[Passage provided]
○ ○ ○ ○

- District: Kharmang District
- Electorate: 21,941

Current constituency
- Created: 2009
- Party: Pakistani People's Party
- Member: Iqbal Hassan
- Created from: GBA-11 Skardu-V

= GBA-11 Kharmang =

Constituency for the Gilgit Baltistan Assembly

GBA-11 Kharmang is a constituency of Gilgit Baltistan Assembly which is currently represented by Iqbal Hassan of Pakistan People's Party (PPP).

==Members==

| Election |  | Member | Party | Votes received |
|---|---|---|---|---|
|  | 2009 | Syed Muhammad Ali Shah Rizvi | Pakistan Peoples Party | 3,145 votes |
|  | 2015 | Iqbal Hassan | Pakistan Muslim League (N) | 5,165 votes |
|  | 2020 | Syed Amjad Ali Zaidi | Pakistan Tehreek-e-Insaf | 6,858 votes |
|  | 2026 | Iqbal Hassan | Pakistan People's Party | 6,143 votes |

==Election results==
===2009===
Syed Muhammad Ali Shah Rizvi of PPP became member of assembly by getting 3,145 votes.

===2015===
Iqbal Hassan of PML-N won this seat by getting 5,165 votes.

2015: Skardu-V
| Party |  | Candidate | Votes | % |
|  | PML-N | Iqbal Hassan | 5,165 | 40.86 |
|  | PTI | Syed Amjad Ali Zaidi | 4,985 | 39.44 |
|  | MWM | Shujaat Hussain Mesam | 2,424 | 19.18 |
|  | Independent | Kazim Saleem | 24 | 0.19 |
|  | ITP | Syed Akbar Shah | 18 | 0.14 |
|  | APML | Muzaffar Hussain | 12 | 0.09 |
|  | PPP | Niaz Ali | 9 | 0.07 |
|  | Independent | Ghulam Muhhamd Parvi | 3 | 0.02 |
| Turnout |  |  | 12,640 | 57.61 |  |
|  | PML(N) gain from PPP |  | Swing |  |  |

=== 2020 ===

General elections were held on 15 November 2020. Syed Amjad Ali Zaidi, a candidate of Pakistan Tehreek-e-Insaf (PTI), won the election with 6,898 votes.

○ ○ ○ ○

[Using the information]
**1.** Repeat the part of the GBA-11 Kharmang page starting at "GBA-11 Kharmang is" and ending at "getting 3,145 votes.".
**2.** From the 2015 results table on the GBA-11 Kharmang page, list every candidate's name.
The rows have nothing to do with this work.

Saved entries

○ ○ ○ ○

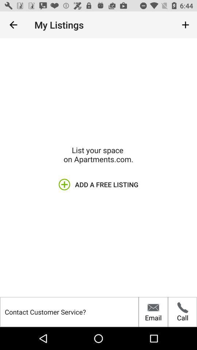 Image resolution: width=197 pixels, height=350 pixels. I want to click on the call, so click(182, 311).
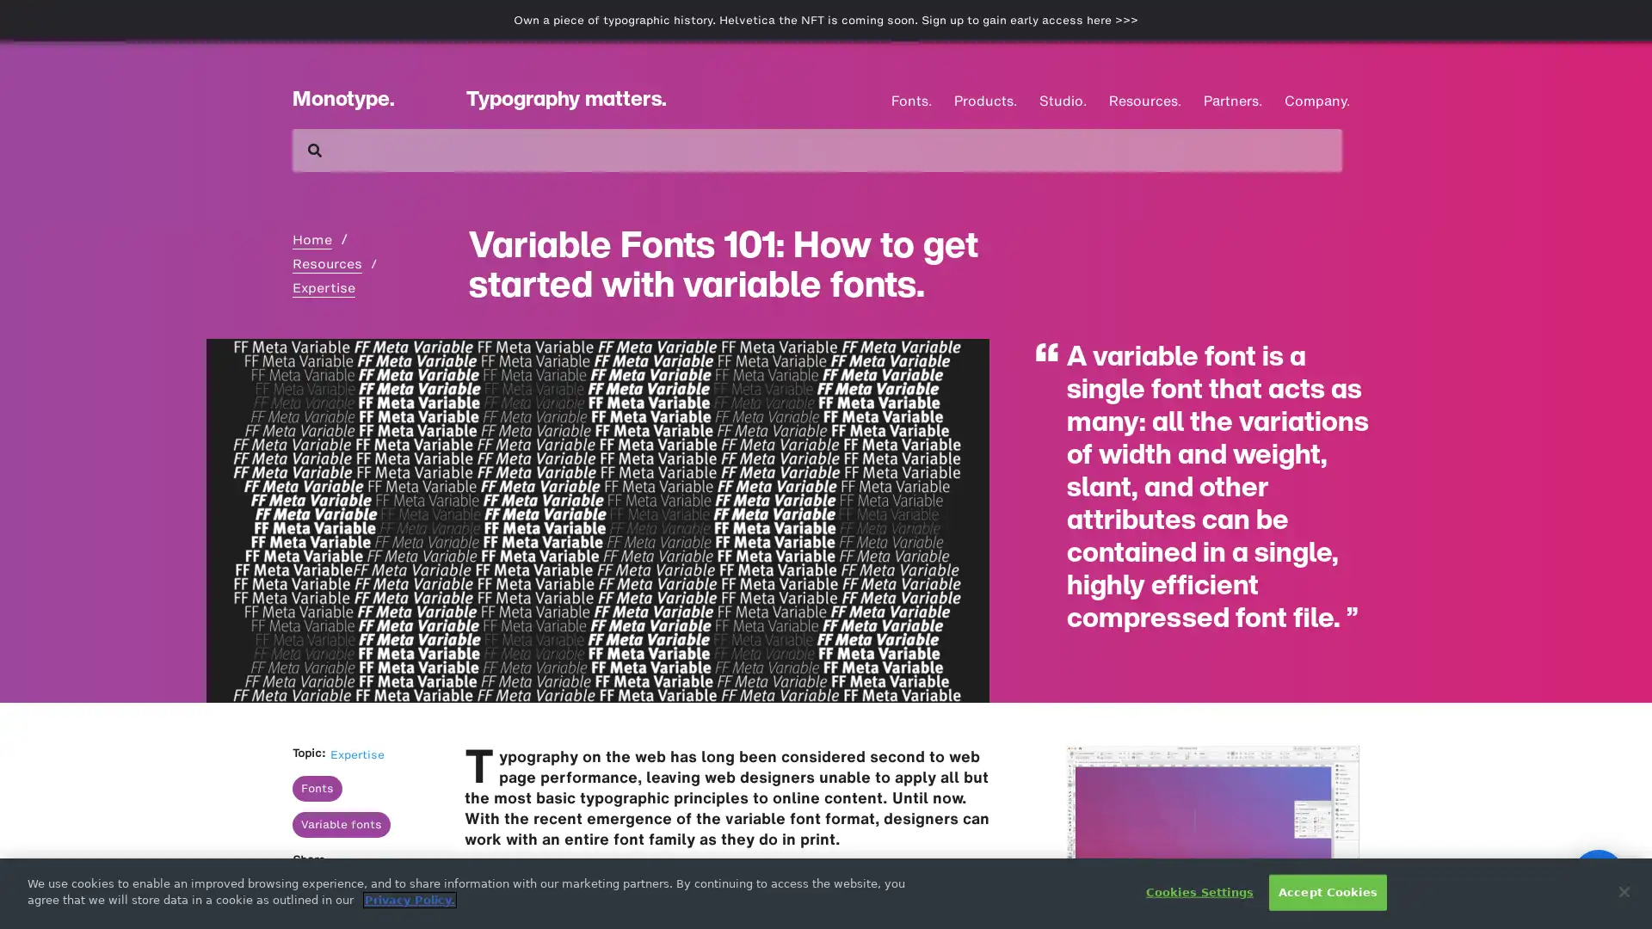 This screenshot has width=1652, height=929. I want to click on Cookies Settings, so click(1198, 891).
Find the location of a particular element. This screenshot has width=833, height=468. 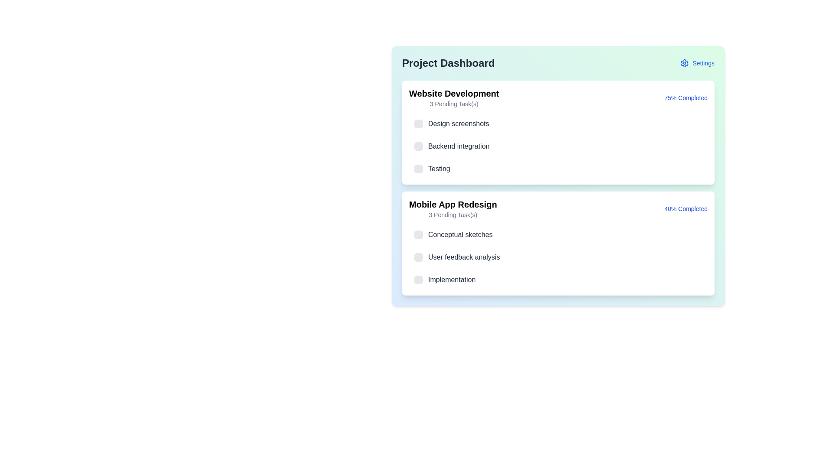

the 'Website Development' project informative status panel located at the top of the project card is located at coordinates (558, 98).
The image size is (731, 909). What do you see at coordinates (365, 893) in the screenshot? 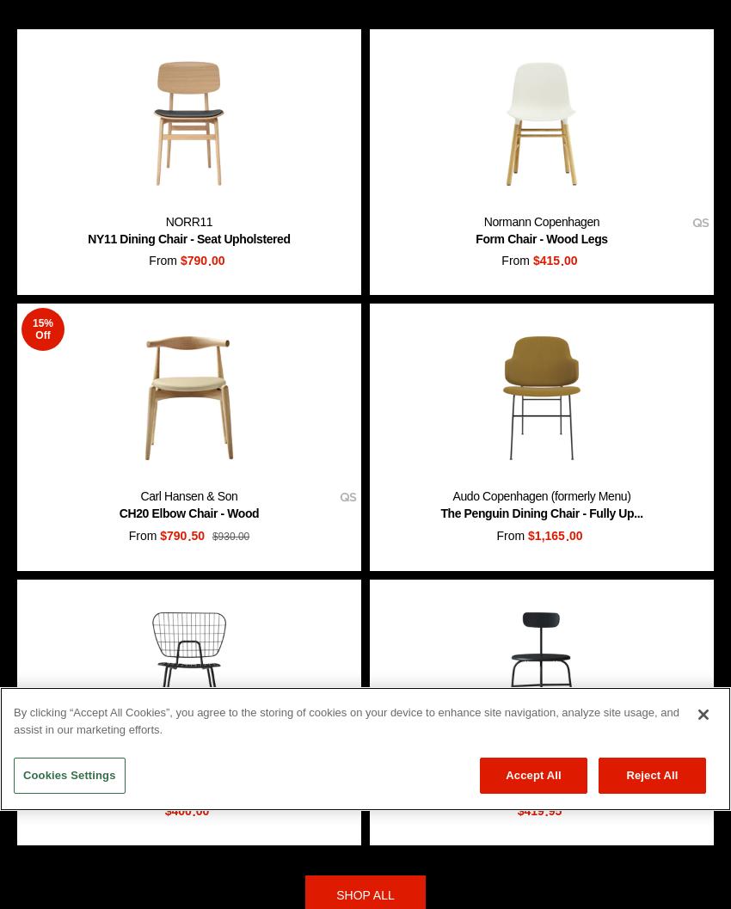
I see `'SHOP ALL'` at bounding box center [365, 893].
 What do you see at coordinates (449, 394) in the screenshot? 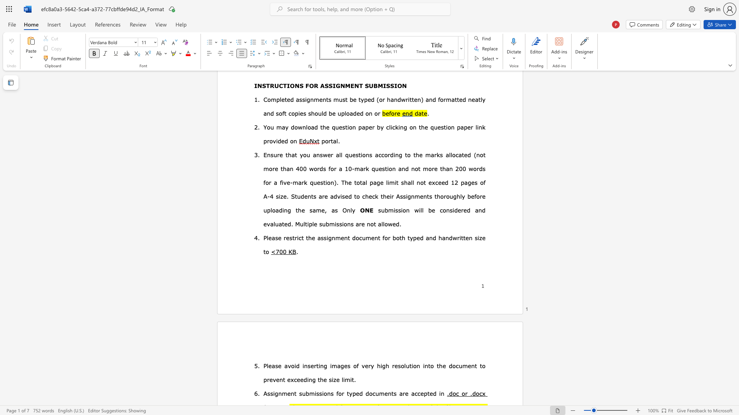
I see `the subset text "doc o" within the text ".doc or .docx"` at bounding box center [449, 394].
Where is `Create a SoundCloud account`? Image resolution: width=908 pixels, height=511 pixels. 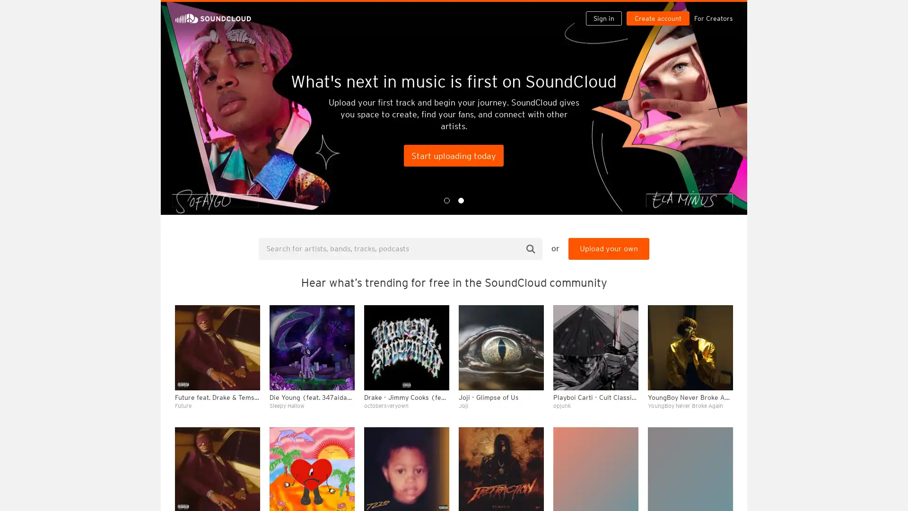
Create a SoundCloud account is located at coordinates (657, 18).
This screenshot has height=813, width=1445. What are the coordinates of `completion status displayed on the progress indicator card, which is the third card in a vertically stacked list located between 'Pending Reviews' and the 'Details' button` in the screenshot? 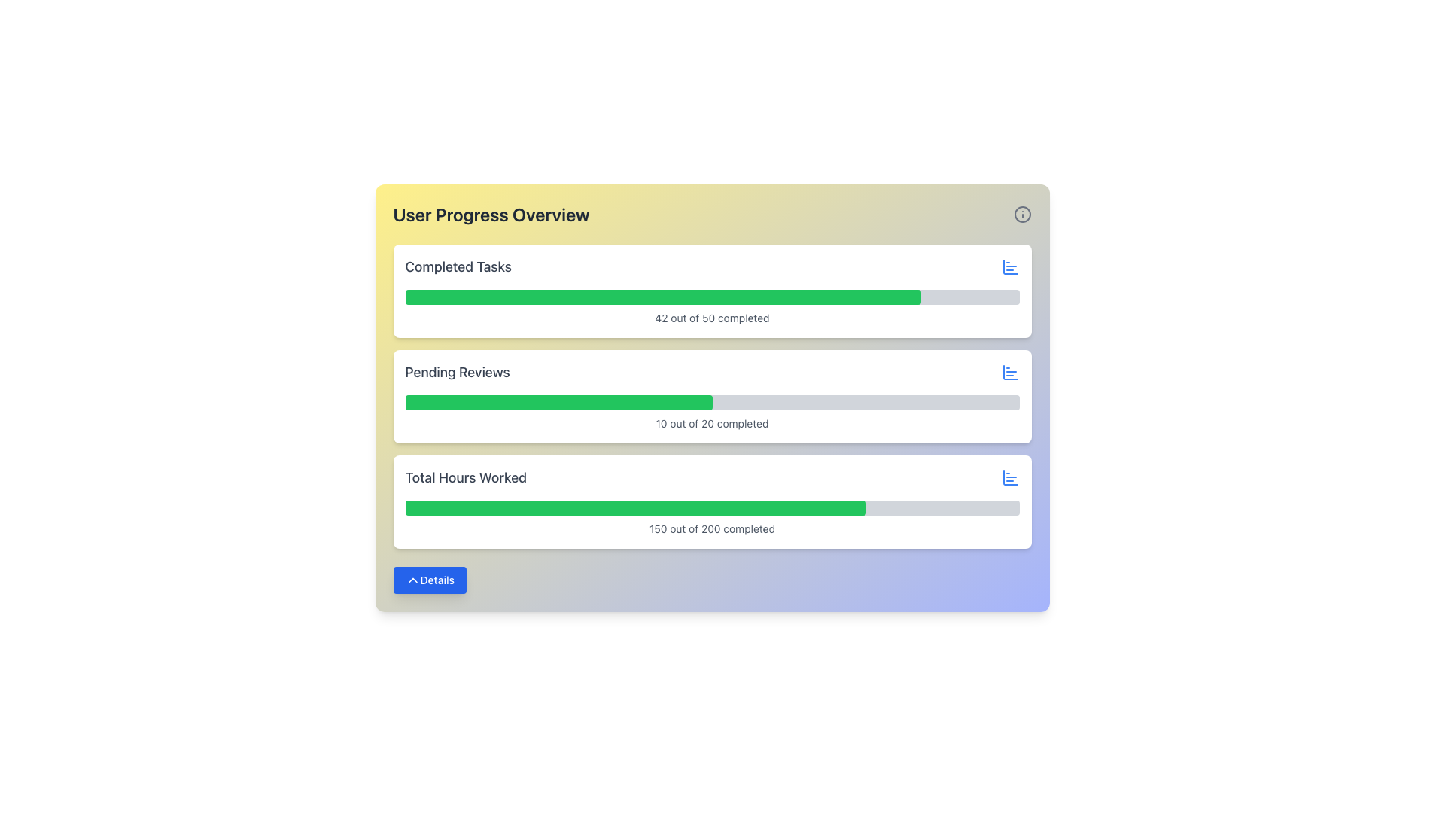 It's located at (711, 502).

○ ○ ○ ○

[Answers to the problems]
**1.**
GBA-11 Kharmang is a constituency of Gilgit Baltistan Assembly which is currently represented by Iqbal Hassan of Pakistan People's Party (PPP).

==Members==

| Election |  | Member | Party | Votes received |
|---|---|---|---|---|
|  | 2009 | Syed Muhammad Ali Shah Rizvi | Pakistan Peoples Party | 3,145 votes |
|  | 2015 | Iqbal Hassan | Pakistan Muslim League (N) | 5,165 votes |
|  | 2020 | Syed Amjad Ali Zaidi | Pakistan Tehreek-e-Insaf | 6,858 votes |
|  | 2026 | Iqbal Hassan | Pakistan People's Party | 6,143 votes |

==Election results==
===2009===
Syed Muhammad Ali Shah Rizvi of PPP became member of assembly by getting 3,145 votes.

**2.**
- Iqbal Hassan
- Syed Amjad Ali Zaidi
- Shujaat Hussain Mesam
- Kazim Saleem
- Syed Akbar Shah
- Muzaffar Hussain
- Niaz Ali
- Ghulam Muhhamd Parvi